Passing Judgments: Harmful if They Pass Right On Through?
This weekend Darrell and I enjoyed Surrey’s inaugural Fusion Festival – a celebration of music, food and dance. Saturday evening was a free performance by six-time Grammy award winning Irish band The Chieftains. We arrived extra early to ensure we had a space on the raised viewing platform. I parked my scooter beside an elderly Asian woman slumped down in a manual wheelchair.
The woman briefly responded with her sunken eyes when I pulled in beside her, and then her attention returned to wherever it was previously. She was fully covered in a blanket and a scarf, despite the day’s heat. All I could see was her frail face with lines of wisdom. I sensed her eyes had seen much in her lifetime. I felt honoured to sit beside her.
Her daughter, daughter-in-law or niece-type-person returned to care for her. I moved to Darrell’s other side to give the pair more room. The elderly woman did not move; she was moved. Juice was poured into her mouth; she did not drink. She was repositioned and recovered. All was done with gentle tenderness, and without any response in returned.

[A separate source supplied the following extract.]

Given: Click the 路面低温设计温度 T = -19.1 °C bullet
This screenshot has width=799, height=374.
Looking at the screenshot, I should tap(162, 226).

Then she smiled the purest smile I have ever seen. At her age, she has no need to fake a smile to impress people, to be liked. It was a smile of joy in that brief, fleeting moment; like a light that flickers before going dark for the final time.
A tinge of guilt then crept through me. Without knowing anything more about this woman than what I had witnessed in those few moments, likely a blink of an eye in her lifetime, I assumed that life had ceased to flow in her, that she was down to her last trickle – and that I wouldn’t want to live like that. I had done to her what I wish others wouldn’t do upon seeing my jerky, awkward movements and hearing my unintelligible voice: I had passed judgment.
I then began wondering if it is possible to not pass judgments, if we are truly honest with ourselves. Are we humans that evolved and enlightened not to judge others, even occasionally? Or, perhaps, what really matters is what we do with that judgment? Do we proceed as if that judgment is true? Or do we acknowledge that judgment and look deeper to see beyond?
What do you think? Is it possible for humans not to pass judgment? Or is the key to allow that judgment to continue passing through our mind and right on out the other side?